Retype, word for word, every line from the one holding "Task: Increase quantity with the plus icon" through the one holding "Task: Click the DISCLAIMER heading" in the entries below, both included, and only those lines.

#### Material for this exercise

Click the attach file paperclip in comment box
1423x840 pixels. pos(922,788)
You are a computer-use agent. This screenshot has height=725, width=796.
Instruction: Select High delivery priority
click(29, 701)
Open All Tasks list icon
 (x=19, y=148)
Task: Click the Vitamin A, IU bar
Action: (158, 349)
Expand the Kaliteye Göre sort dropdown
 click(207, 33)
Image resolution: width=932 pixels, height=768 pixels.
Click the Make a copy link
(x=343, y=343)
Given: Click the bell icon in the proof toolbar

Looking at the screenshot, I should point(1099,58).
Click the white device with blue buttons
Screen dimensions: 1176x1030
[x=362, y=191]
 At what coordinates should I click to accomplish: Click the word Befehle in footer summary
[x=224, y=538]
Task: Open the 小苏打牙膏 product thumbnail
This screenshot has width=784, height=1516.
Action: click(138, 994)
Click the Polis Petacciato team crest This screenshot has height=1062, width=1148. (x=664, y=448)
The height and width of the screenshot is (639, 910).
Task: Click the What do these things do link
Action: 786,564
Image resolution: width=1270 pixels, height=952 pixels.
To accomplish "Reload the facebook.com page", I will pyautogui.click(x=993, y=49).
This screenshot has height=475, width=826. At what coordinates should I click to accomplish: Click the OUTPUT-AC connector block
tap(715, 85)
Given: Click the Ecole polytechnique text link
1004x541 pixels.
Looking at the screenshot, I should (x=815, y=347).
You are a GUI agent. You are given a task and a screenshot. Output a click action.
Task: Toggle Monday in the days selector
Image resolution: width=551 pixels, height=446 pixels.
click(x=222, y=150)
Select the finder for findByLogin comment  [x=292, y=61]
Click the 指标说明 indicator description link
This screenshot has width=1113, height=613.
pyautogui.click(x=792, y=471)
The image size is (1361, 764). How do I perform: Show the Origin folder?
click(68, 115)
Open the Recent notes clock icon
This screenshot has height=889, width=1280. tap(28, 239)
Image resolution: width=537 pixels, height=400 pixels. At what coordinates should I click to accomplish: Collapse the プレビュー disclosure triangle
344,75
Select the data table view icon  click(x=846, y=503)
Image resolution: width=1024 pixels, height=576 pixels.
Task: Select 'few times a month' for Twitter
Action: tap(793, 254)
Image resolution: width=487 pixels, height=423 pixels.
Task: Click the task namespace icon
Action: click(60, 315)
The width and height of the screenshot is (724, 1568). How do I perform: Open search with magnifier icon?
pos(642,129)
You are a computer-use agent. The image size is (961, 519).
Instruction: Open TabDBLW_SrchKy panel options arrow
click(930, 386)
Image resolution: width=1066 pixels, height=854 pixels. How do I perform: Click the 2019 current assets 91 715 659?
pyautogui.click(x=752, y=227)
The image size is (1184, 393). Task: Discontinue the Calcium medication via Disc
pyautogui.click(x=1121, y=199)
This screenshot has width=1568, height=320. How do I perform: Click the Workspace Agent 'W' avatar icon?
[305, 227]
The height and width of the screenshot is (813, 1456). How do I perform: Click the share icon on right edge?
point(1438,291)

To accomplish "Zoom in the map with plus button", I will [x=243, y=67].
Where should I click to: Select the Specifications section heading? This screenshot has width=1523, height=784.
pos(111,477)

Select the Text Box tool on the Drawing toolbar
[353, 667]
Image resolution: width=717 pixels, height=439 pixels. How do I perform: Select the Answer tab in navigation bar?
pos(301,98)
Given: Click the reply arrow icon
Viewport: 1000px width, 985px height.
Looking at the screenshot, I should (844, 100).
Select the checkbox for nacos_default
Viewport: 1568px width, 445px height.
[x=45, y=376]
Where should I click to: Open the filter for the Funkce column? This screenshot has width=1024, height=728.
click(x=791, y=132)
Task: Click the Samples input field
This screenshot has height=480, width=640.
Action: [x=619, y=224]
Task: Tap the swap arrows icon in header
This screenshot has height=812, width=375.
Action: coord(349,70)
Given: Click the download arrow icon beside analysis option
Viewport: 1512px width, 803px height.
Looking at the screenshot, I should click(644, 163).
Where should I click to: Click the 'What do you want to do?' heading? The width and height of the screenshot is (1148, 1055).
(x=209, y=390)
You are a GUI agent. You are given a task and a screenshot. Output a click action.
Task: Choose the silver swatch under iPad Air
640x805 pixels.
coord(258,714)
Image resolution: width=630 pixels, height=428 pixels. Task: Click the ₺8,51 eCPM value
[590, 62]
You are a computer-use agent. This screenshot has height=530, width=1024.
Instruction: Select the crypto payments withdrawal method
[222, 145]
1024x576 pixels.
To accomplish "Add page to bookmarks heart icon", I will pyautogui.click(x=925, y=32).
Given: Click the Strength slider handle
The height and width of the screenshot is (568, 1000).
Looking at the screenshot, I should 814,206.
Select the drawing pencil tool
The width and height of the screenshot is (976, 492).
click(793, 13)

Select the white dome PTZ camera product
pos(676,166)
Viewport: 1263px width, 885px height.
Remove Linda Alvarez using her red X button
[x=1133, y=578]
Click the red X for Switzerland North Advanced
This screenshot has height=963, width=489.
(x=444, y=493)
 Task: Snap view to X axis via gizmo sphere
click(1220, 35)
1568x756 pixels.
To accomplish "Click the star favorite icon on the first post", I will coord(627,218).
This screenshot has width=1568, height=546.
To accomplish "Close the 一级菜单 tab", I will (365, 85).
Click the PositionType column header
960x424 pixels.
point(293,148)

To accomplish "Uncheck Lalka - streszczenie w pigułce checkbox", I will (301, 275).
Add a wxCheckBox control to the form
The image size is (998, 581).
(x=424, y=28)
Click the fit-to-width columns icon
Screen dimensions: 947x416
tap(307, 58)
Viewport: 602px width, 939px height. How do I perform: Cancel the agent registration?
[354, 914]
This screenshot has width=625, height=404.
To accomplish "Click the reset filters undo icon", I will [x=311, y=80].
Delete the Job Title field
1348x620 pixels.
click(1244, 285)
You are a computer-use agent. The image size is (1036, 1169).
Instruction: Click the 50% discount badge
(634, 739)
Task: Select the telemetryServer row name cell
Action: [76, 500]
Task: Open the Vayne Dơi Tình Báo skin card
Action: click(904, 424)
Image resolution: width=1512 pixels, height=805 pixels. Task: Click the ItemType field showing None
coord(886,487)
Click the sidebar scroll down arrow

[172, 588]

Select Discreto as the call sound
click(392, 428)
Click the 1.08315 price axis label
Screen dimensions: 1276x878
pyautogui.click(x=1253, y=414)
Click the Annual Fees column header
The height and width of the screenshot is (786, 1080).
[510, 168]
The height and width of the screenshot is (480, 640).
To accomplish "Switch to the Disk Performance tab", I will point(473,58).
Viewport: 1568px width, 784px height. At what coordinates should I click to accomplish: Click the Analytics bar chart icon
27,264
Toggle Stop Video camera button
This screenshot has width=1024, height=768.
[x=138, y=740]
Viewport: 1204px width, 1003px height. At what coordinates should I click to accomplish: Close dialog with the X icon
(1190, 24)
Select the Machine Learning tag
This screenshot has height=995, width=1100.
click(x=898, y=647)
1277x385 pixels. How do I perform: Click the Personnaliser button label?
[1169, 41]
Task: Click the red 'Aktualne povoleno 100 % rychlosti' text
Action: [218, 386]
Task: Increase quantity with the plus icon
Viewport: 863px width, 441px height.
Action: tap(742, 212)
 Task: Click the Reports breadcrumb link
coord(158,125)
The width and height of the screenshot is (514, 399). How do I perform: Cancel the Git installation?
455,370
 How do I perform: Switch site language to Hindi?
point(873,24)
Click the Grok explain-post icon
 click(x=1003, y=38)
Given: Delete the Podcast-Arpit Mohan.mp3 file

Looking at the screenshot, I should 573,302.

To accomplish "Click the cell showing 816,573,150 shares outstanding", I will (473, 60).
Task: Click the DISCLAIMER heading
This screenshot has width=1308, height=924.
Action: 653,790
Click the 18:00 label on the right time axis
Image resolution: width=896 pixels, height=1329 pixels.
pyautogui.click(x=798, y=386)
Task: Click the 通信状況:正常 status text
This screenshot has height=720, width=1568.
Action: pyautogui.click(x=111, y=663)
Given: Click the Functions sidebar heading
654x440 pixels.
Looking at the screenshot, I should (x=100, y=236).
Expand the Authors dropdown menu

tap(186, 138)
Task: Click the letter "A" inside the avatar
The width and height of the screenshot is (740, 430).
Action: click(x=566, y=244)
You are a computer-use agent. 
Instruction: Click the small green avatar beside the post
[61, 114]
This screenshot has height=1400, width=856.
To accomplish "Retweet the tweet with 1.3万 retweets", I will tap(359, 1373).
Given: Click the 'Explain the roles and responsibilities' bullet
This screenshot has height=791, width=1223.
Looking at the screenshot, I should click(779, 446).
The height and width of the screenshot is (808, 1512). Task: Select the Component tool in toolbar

########

> _Completed exercise_:
Task: Increase quantity with the plus icon
Viewport: 863px width, 441px height.
Action: tap(742, 212)
 Task: Click the Reports breadcrumb link
coord(158,125)
The width and height of the screenshot is (514, 399). How do I perform: Cancel the Git installation?
455,370
 How do I perform: Switch site language to Hindi?
point(873,24)
Click the Grok explain-post icon
 click(x=1003, y=38)
Given: Delete the Podcast-Arpit Mohan.mp3 file

Looking at the screenshot, I should 573,302.

To accomplish "Click the cell showing 816,573,150 shares outstanding", I will (473, 60).
Task: Click the DISCLAIMER heading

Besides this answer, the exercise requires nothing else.